● Request: Duplicate the records from the line with "Where should I" to the line with "Looking at the", both included, leaving out the pictures.

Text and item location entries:

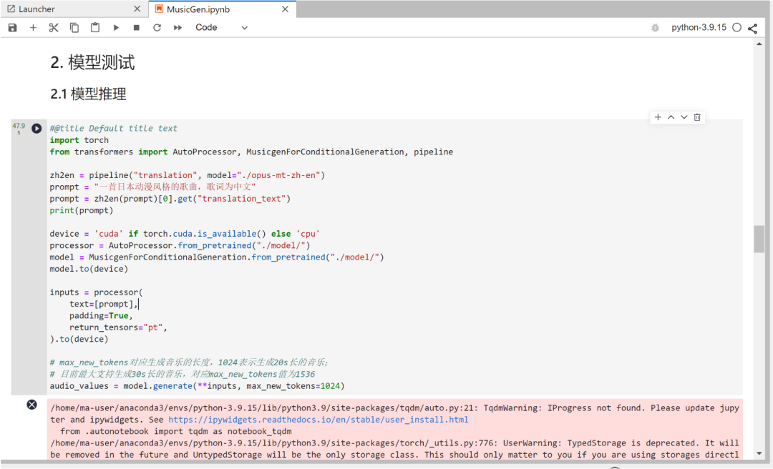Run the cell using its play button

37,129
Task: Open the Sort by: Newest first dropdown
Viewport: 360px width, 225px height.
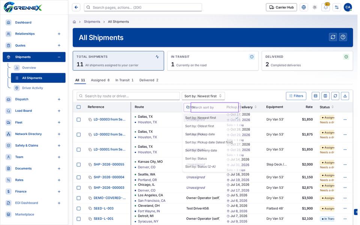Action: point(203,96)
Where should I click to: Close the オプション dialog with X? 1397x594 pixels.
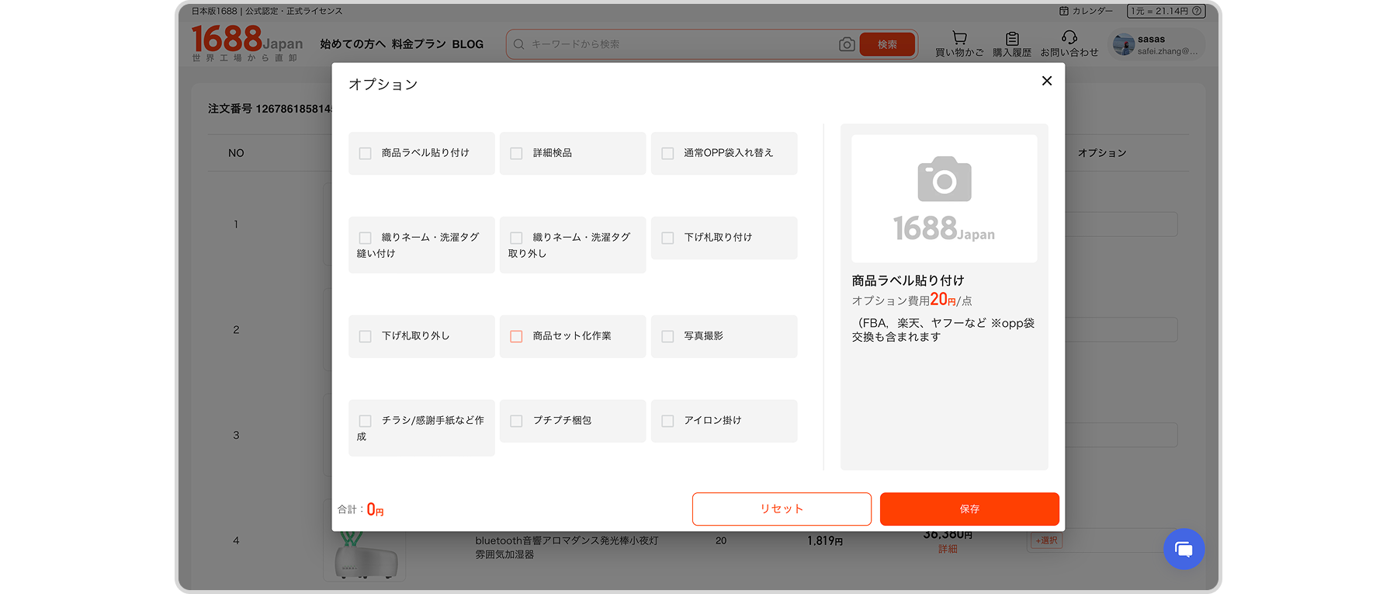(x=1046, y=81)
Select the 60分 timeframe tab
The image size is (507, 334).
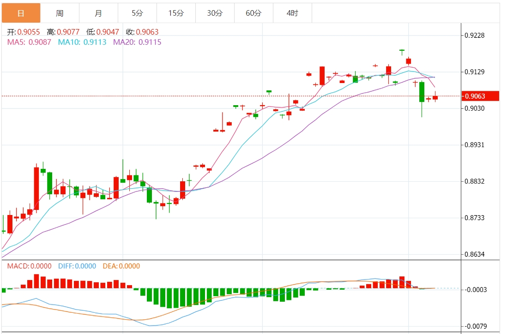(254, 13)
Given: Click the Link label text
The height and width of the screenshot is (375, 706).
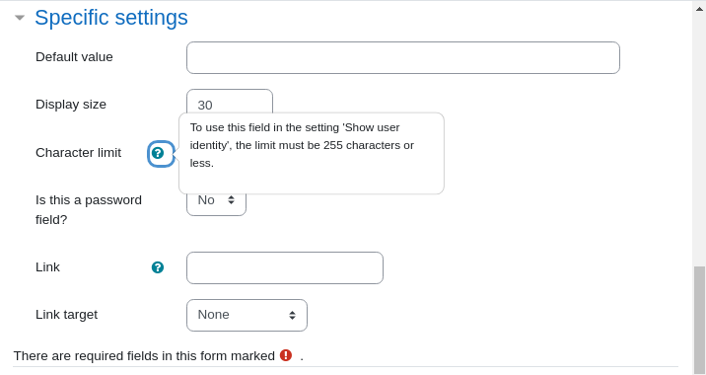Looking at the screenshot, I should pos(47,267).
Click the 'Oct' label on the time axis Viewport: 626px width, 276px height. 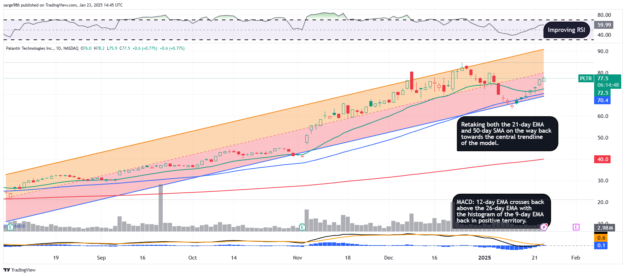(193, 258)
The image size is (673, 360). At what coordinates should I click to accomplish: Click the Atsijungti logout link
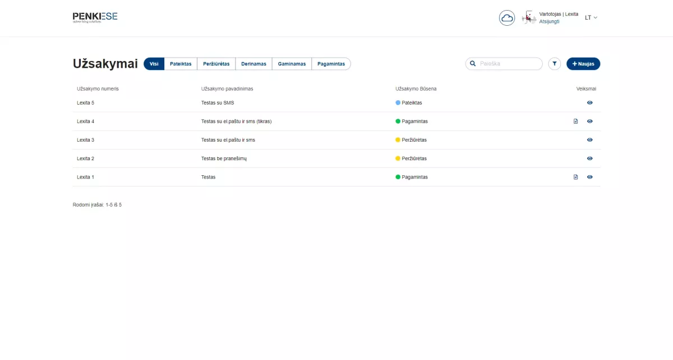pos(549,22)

==

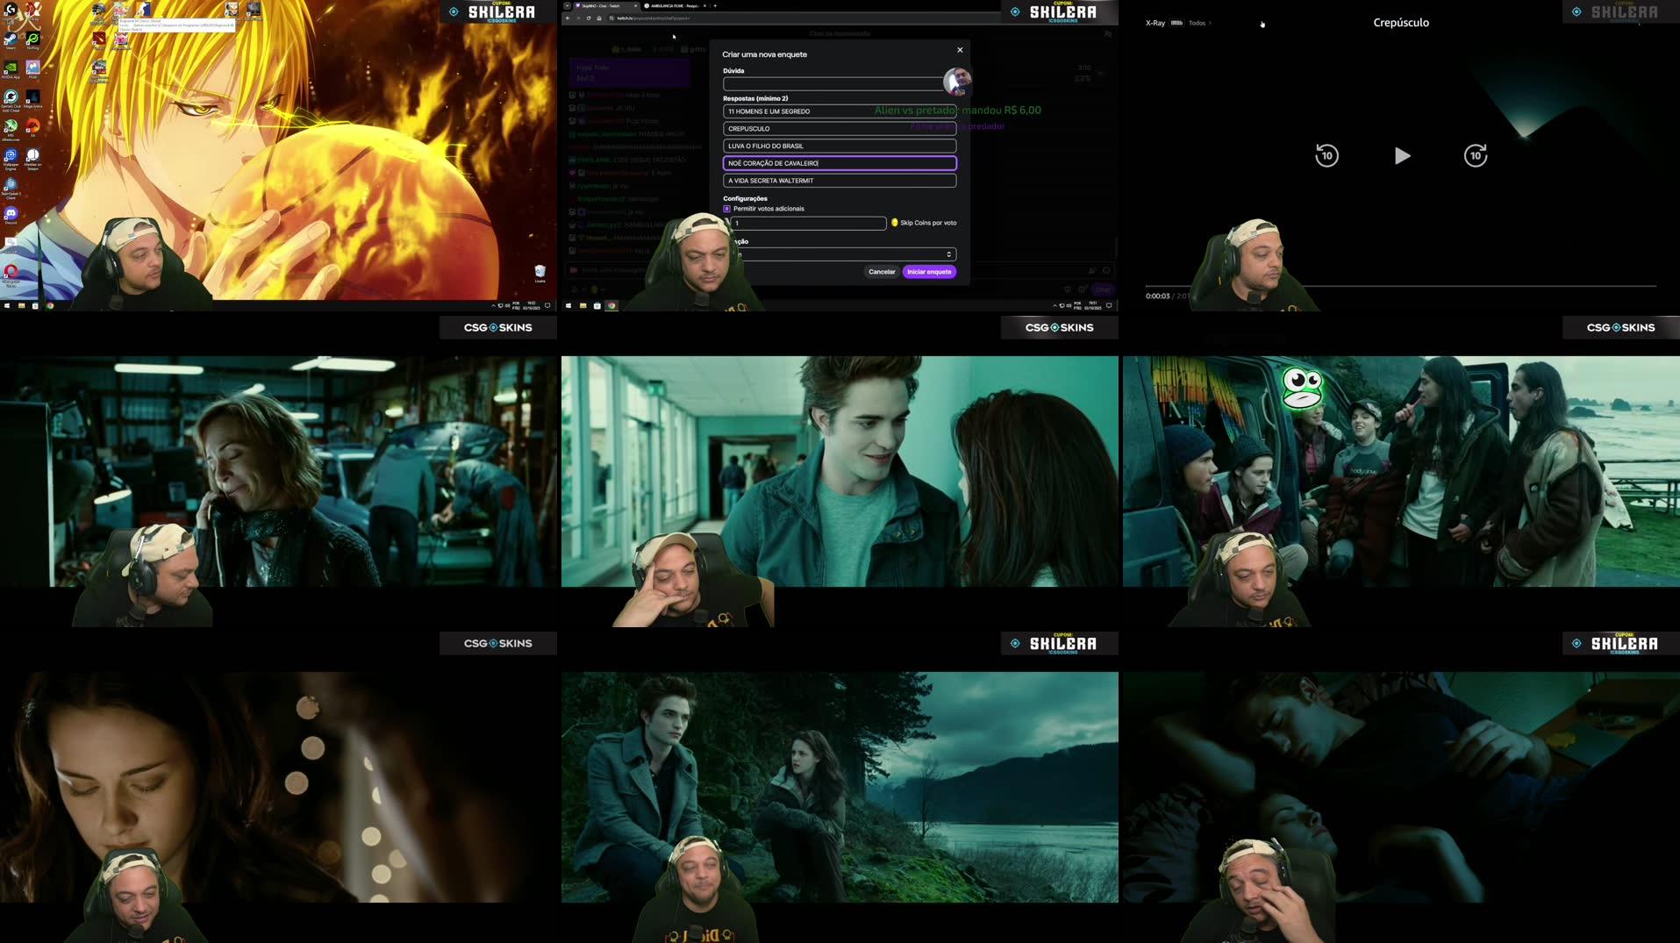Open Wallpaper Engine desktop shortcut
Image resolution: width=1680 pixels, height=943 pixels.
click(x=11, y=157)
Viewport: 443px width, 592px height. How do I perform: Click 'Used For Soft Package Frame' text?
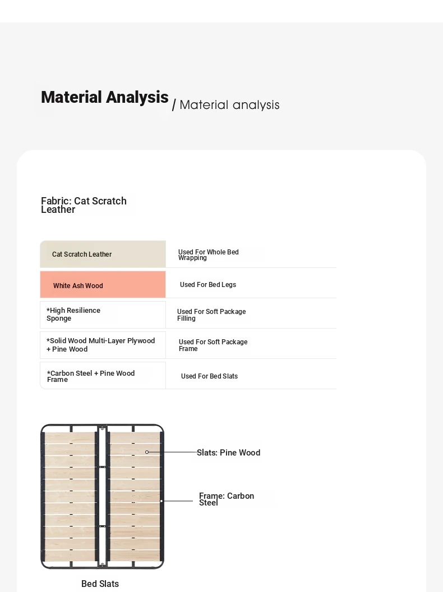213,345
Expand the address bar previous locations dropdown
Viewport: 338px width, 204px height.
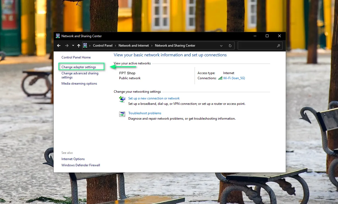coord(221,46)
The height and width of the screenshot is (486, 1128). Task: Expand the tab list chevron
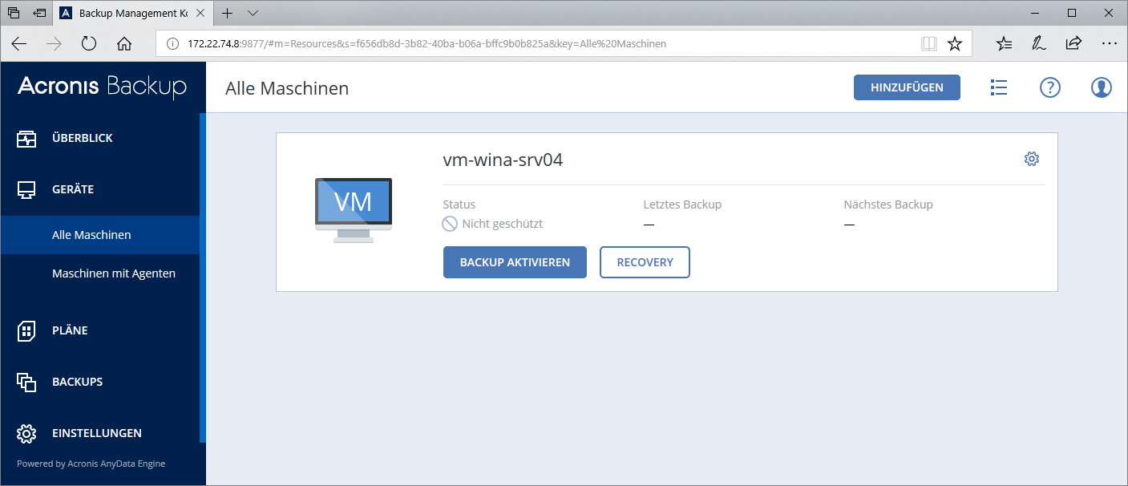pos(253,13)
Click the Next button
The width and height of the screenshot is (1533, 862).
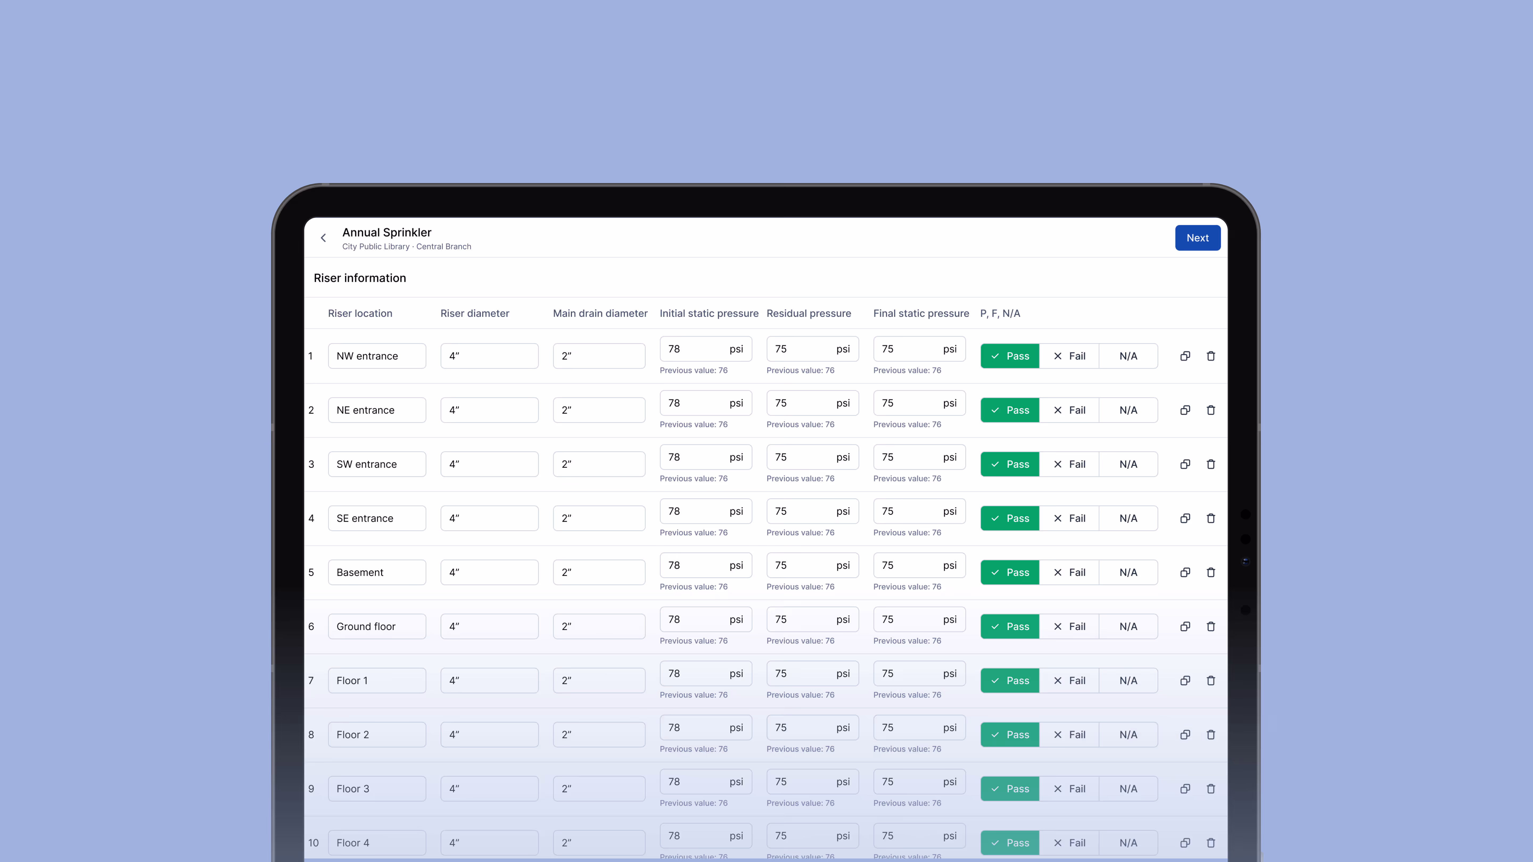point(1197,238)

● Finished answer:
Where should I click to: Close the オプション dialog with X? 1397x594 pixels.
(x=1046, y=81)
Select the 60分 timeframe tab
The image size is (507, 334).
(254, 13)
Given: Click the Link label text
The height and width of the screenshot is (375, 706).
Looking at the screenshot, I should pos(47,267).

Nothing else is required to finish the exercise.